■ **Work item**: The expected output is the complete listing, unchanged.

*** Opening of Raw data ***

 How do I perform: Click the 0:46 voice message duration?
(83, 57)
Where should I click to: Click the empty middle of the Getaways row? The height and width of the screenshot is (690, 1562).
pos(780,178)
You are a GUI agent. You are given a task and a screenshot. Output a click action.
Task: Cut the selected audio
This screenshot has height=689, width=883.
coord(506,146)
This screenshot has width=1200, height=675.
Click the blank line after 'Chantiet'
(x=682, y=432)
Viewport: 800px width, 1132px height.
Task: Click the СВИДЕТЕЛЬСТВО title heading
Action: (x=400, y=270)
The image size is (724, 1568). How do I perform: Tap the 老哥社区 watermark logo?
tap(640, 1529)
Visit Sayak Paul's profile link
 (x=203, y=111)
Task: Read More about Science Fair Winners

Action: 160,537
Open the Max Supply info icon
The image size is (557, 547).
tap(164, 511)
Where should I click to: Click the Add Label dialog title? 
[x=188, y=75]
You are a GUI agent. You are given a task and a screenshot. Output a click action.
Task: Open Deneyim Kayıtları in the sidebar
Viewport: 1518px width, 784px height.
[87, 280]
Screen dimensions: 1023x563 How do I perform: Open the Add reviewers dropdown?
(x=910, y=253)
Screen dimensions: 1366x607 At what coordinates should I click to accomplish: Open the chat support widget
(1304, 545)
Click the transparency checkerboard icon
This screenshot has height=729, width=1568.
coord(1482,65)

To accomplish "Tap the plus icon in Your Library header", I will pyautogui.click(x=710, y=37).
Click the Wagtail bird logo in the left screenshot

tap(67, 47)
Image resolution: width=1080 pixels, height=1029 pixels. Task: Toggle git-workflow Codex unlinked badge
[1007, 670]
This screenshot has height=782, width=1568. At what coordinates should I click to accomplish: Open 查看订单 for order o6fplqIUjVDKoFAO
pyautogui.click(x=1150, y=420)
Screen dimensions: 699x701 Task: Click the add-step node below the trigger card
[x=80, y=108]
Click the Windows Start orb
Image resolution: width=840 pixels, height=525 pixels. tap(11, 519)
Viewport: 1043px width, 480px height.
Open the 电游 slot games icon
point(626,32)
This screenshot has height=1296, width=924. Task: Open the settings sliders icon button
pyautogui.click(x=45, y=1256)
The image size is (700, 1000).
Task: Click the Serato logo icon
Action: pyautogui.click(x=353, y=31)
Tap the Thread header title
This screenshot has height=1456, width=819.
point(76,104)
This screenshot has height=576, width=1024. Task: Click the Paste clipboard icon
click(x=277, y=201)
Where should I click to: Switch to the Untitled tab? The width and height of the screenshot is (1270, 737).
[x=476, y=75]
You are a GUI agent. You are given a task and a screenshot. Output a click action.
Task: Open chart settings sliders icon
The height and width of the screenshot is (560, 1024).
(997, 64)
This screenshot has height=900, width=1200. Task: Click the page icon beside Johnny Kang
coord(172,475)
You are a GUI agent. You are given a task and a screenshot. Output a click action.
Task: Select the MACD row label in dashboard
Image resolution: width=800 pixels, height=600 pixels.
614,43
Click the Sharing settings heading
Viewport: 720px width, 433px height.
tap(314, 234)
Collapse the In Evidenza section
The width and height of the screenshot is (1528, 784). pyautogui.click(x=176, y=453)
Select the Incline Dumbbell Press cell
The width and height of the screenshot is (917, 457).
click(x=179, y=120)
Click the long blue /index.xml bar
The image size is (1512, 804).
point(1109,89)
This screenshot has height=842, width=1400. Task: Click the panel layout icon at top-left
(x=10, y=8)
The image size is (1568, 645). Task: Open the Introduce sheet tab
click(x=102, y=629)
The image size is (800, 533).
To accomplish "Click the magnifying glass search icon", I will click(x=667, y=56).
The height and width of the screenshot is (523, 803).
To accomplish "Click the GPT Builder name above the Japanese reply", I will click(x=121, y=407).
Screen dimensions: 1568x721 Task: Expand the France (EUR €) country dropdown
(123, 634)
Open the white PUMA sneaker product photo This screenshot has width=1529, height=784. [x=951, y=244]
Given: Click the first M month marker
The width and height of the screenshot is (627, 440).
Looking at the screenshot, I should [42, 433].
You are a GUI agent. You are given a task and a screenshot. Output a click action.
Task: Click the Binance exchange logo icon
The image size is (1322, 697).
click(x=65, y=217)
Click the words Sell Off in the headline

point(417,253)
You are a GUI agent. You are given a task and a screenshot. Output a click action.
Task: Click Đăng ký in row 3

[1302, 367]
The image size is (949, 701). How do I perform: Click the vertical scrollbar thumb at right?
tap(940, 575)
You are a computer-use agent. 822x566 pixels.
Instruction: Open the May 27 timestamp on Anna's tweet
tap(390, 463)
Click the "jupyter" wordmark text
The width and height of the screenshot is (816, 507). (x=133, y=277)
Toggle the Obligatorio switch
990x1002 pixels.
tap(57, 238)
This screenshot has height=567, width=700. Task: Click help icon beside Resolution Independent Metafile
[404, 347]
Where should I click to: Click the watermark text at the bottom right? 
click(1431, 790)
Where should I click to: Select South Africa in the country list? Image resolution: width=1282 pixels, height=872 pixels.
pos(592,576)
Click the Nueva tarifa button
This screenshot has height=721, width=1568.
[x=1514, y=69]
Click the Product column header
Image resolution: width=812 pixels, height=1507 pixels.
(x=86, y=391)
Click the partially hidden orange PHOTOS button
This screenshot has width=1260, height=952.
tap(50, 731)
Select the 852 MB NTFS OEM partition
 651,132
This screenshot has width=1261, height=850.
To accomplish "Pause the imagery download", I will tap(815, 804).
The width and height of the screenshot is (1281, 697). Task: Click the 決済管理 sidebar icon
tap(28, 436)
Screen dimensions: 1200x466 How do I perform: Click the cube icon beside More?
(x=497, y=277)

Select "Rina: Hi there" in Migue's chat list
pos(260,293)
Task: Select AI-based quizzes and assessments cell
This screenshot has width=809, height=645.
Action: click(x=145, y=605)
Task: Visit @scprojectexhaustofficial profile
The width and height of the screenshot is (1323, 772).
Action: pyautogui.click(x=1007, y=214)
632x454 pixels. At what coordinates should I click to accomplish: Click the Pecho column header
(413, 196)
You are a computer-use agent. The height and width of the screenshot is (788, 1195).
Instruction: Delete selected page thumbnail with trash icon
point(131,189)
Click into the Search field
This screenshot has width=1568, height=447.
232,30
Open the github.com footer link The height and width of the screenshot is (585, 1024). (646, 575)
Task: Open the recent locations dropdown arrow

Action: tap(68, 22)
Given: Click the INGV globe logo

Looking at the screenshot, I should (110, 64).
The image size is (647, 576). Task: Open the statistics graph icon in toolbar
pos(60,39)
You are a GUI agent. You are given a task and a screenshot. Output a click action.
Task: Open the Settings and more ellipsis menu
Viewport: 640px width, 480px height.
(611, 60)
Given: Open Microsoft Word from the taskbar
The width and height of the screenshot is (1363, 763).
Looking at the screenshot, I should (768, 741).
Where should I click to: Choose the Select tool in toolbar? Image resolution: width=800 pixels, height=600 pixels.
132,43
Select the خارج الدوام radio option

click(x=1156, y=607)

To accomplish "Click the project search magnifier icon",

*** Close of Raw data ***

■ **Task result**:
 How do I perform: Click the 0:46 voice message duration?
(83, 57)
Where should I click to: Click the empty middle of the Getaways row? The height and width of the screenshot is (690, 1562).
pos(780,178)
You are a GUI agent. You are given a task and a screenshot. Output a click action.
Task: Cut the selected audio
This screenshot has height=689, width=883.
coord(506,146)
This screenshot has width=1200, height=675.
Click the blank line after 'Chantiet'
(x=682, y=432)
Viewport: 800px width, 1132px height.
Task: Click the СВИДЕТЕЛЬСТВО title heading
Action: (x=400, y=270)
The image size is (724, 1568). How do I perform: Tap the 老哥社区 watermark logo?
tap(640, 1529)
Visit Sayak Paul's profile link
 (x=203, y=111)
Task: Read More about Science Fair Winners

Action: 160,537
Open the Max Supply info icon
The image size is (557, 547).
tap(164, 511)
Where should I click to: Click the Add Label dialog title? 
[x=188, y=75]
You are a GUI agent. You are given a task and a screenshot. Output a click action.
Task: Open Deneyim Kayıtları in the sidebar
Viewport: 1518px width, 784px height.
[87, 280]
Screen dimensions: 1023x563 How do I perform: Open the Add reviewers dropdown?
(x=910, y=253)
Screen dimensions: 1366x607 At what coordinates should I click to accomplish: Open the chat support widget
(1304, 545)
Click the transparency checkerboard icon
This screenshot has height=729, width=1568.
coord(1482,65)

To accomplish "Tap the plus icon in Your Library header", I will pyautogui.click(x=710, y=37).
Click the Wagtail bird logo in the left screenshot

tap(67, 47)
Image resolution: width=1080 pixels, height=1029 pixels. Task: Toggle git-workflow Codex unlinked badge
[1007, 670]
This screenshot has height=782, width=1568. At what coordinates should I click to accomplish: Open 查看订单 for order o6fplqIUjVDKoFAO
pyautogui.click(x=1150, y=420)
Screen dimensions: 699x701 Task: Click the add-step node below the trigger card
[x=80, y=108]
Click the Windows Start orb
Image resolution: width=840 pixels, height=525 pixels. tap(11, 519)
Viewport: 1043px width, 480px height.
Open the 电游 slot games icon
point(626,32)
This screenshot has height=1296, width=924. Task: Open the settings sliders icon button
pyautogui.click(x=45, y=1256)
The image size is (700, 1000).
Task: Click the Serato logo icon
Action: pyautogui.click(x=353, y=31)
Tap the Thread header title
This screenshot has height=1456, width=819.
point(76,104)
This screenshot has height=576, width=1024. Task: Click the Paste clipboard icon
click(x=277, y=201)
Where should I click to: Switch to the Untitled tab? The width and height of the screenshot is (1270, 737).
[x=476, y=75]
You are a GUI agent. You are given a task and a screenshot. Output a click action.
Task: Open chart settings sliders icon
The height and width of the screenshot is (560, 1024).
(997, 64)
This screenshot has height=900, width=1200. Task: Click the page icon beside Johnny Kang
coord(172,475)
You are a GUI agent. You are given a task and a screenshot. Output a click action.
Task: Select the MACD row label in dashboard
Image resolution: width=800 pixels, height=600 pixels.
614,43
Click the Sharing settings heading
Viewport: 720px width, 433px height.
tap(314, 234)
Collapse the In Evidenza section
The width and height of the screenshot is (1528, 784). pyautogui.click(x=176, y=453)
Select the Incline Dumbbell Press cell
The width and height of the screenshot is (917, 457).
click(x=179, y=120)
Click the long blue /index.xml bar
The image size is (1512, 804).
point(1109,89)
This screenshot has height=842, width=1400. Task: Click the panel layout icon at top-left
(x=10, y=8)
The image size is (1568, 645). Task: Open the Introduce sheet tab
click(x=102, y=629)
The image size is (800, 533).
To accomplish "Click the magnifying glass search icon", I will click(x=667, y=56).
The height and width of the screenshot is (523, 803).
To accomplish "Click the GPT Builder name above the Japanese reply", I will click(x=121, y=407).
Screen dimensions: 1568x721 Task: Expand the France (EUR €) country dropdown
(123, 634)
Open the white PUMA sneaker product photo This screenshot has width=1529, height=784. [x=951, y=244]
Given: Click the first M month marker
The width and height of the screenshot is (627, 440).
Looking at the screenshot, I should [42, 433].
You are a GUI agent. You are given a task and a screenshot. Output a click action.
Task: Click the Binance exchange logo icon
The image size is (1322, 697).
click(x=65, y=217)
Click the words Sell Off in the headline

point(417,253)
You are a GUI agent. You are given a task and a screenshot. Output a click action.
Task: Click Đăng ký in row 3

[1302, 367]
The image size is (949, 701). How do I perform: Click the vertical scrollbar thumb at right?
tap(940, 575)
You are a computer-use agent. 822x566 pixels.
Instruction: Open the May 27 timestamp on Anna's tweet
tap(390, 463)
Click the "jupyter" wordmark text
The width and height of the screenshot is (816, 507). (x=133, y=277)
Toggle the Obligatorio switch
990x1002 pixels.
tap(57, 238)
This screenshot has height=567, width=700. Task: Click help icon beside Resolution Independent Metafile
[404, 347]
Where should I click to: Click the watermark text at the bottom right? 
click(1431, 790)
Where should I click to: Select South Africa in the country list? Image resolution: width=1282 pixels, height=872 pixels.
pos(592,576)
Click the Nueva tarifa button
This screenshot has height=721, width=1568.
[x=1514, y=69]
Click the Product column header
Image resolution: width=812 pixels, height=1507 pixels.
(x=86, y=391)
Click the partially hidden orange PHOTOS button
This screenshot has width=1260, height=952.
tap(50, 731)
Select the 852 MB NTFS OEM partition
 651,132
This screenshot has width=1261, height=850.
To accomplish "Pause the imagery download", I will tap(815, 804).
The width and height of the screenshot is (1281, 697). Task: Click the 決済管理 sidebar icon
tap(28, 436)
Screen dimensions: 1200x466 How do I perform: Click the cube icon beside More?
(x=497, y=277)

Select "Rina: Hi there" in Migue's chat list
pos(260,293)
Task: Select AI-based quizzes and assessments cell
This screenshot has width=809, height=645.
Action: click(x=145, y=605)
Task: Visit @scprojectexhaustofficial profile
The width and height of the screenshot is (1323, 772).
Action: pyautogui.click(x=1007, y=214)
632x454 pixels. At what coordinates should I click to accomplish: Click the Pecho column header
(413, 196)
You are a computer-use agent. The height and width of the screenshot is (788, 1195).
Instruction: Delete selected page thumbnail with trash icon
point(131,189)
Click into the Search field
This screenshot has width=1568, height=447.
232,30
Open the github.com footer link The height and width of the screenshot is (585, 1024). (646, 575)
Task: Open the recent locations dropdown arrow

Action: tap(68, 22)
Given: Click the INGV globe logo

Looking at the screenshot, I should (110, 64).
The image size is (647, 576). Task: Open the statistics graph icon in toolbar
pos(60,39)
You are a GUI agent. You are given a task and a screenshot. Output a click action.
Task: Open the Settings and more ellipsis menu
Viewport: 640px width, 480px height.
(611, 60)
Given: Open Microsoft Word from the taskbar
The width and height of the screenshot is (1363, 763).
Looking at the screenshot, I should (768, 741).
Where should I click to: Choose the Select tool in toolbar? Image resolution: width=800 pixels, height=600 pixels.
132,43
Select the خارج الدوام radio option

click(x=1156, y=607)

To accomplish "Click the project search magnifier icon",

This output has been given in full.